*ACTIVITY*.
Please copy, exactly as they appear below, the lines from the one containing "This screenshot has height=808, width=1512." through the one containing "1080x597 pixels.".

*EXERCISE DATA*.
* * *

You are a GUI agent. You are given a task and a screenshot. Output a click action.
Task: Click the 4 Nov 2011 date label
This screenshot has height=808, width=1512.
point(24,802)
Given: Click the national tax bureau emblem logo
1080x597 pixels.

* * *

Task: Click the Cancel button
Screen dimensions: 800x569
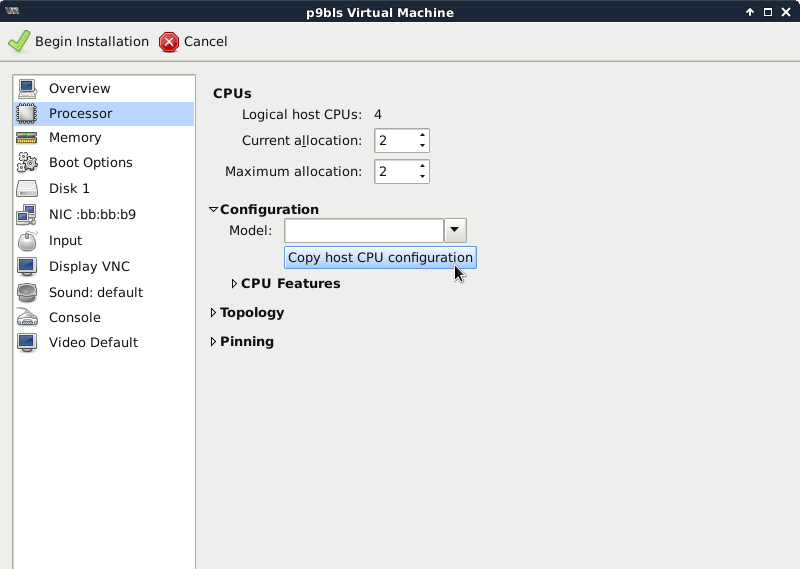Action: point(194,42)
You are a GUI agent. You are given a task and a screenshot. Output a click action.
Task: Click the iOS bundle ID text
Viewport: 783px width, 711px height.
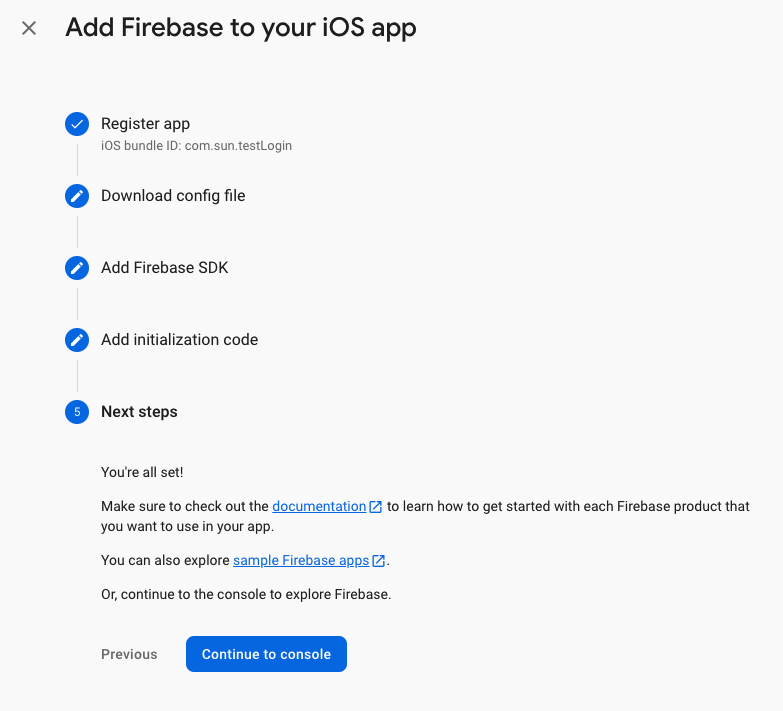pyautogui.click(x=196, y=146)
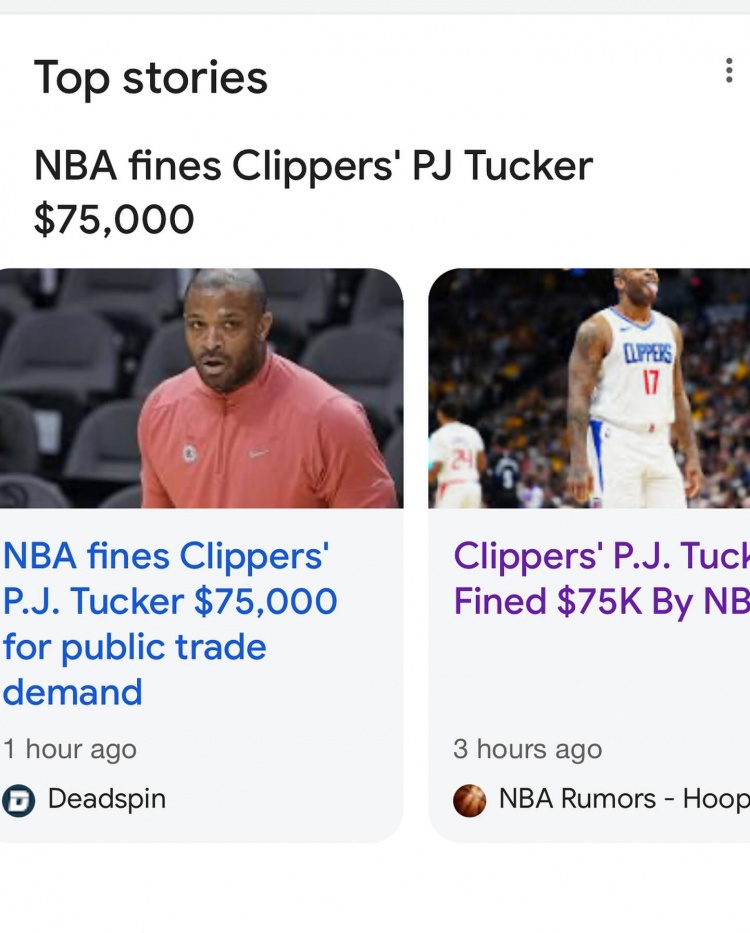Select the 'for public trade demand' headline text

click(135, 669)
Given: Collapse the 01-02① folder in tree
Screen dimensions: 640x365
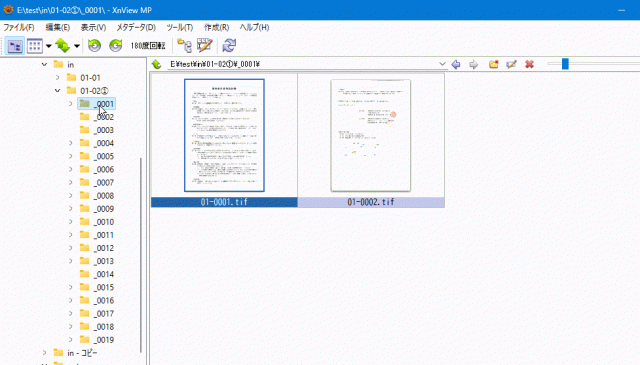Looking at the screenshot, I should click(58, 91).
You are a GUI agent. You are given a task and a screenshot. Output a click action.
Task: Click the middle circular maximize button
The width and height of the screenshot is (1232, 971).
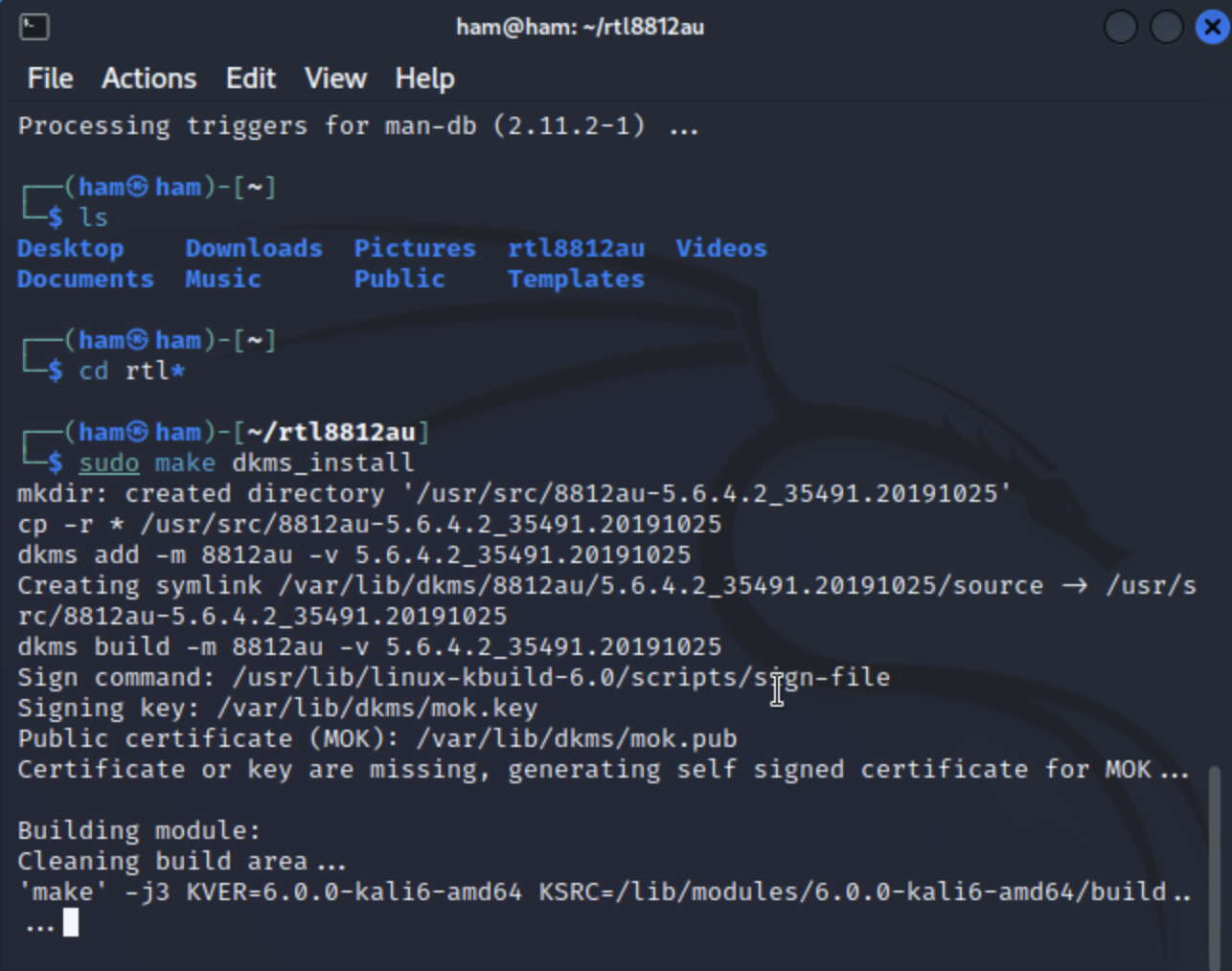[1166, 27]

* * *

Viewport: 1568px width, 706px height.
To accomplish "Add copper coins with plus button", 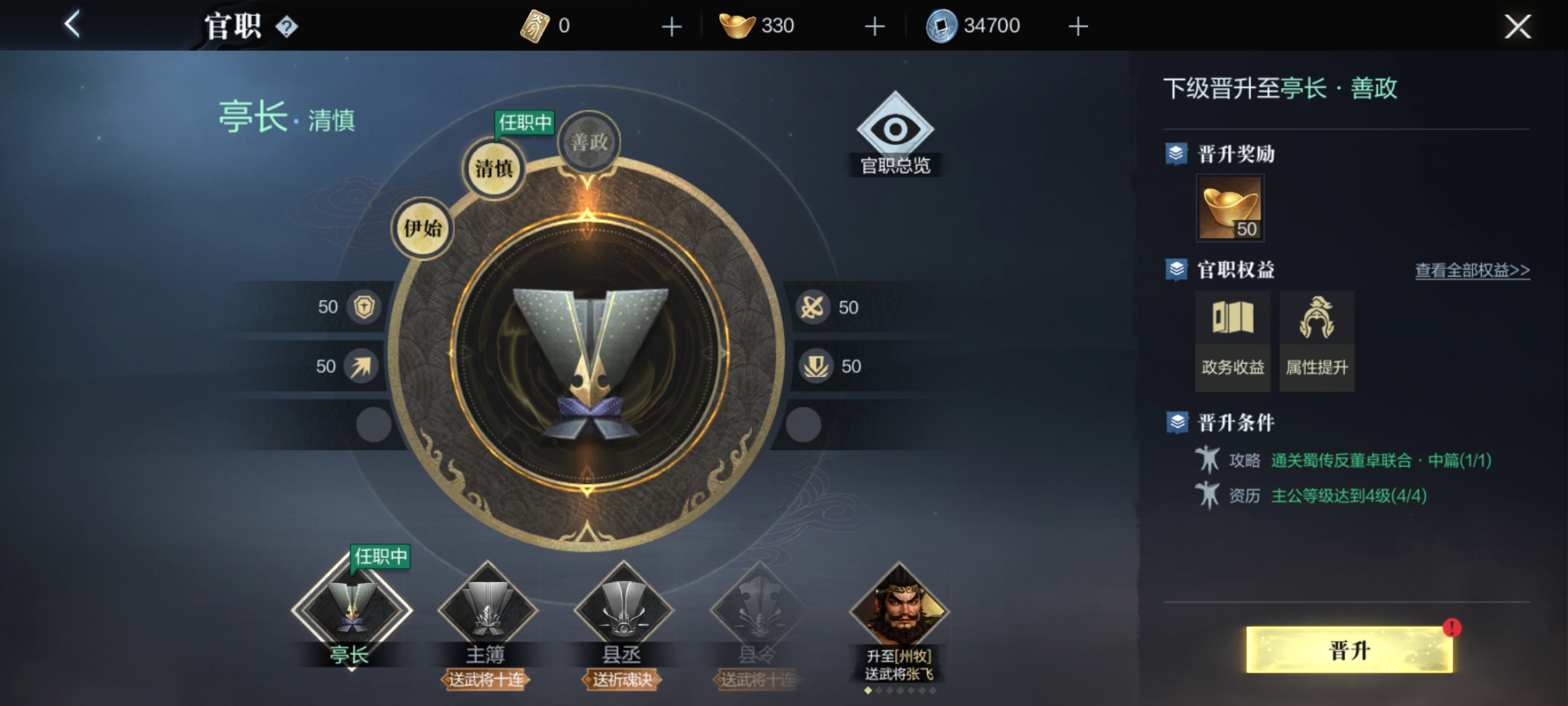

* * *

*RESULT OF THE TASK*.
This screenshot has height=808, width=1512.
point(24,802)
Given: Click the national tax bureau emblem logo
1080x597 pixels.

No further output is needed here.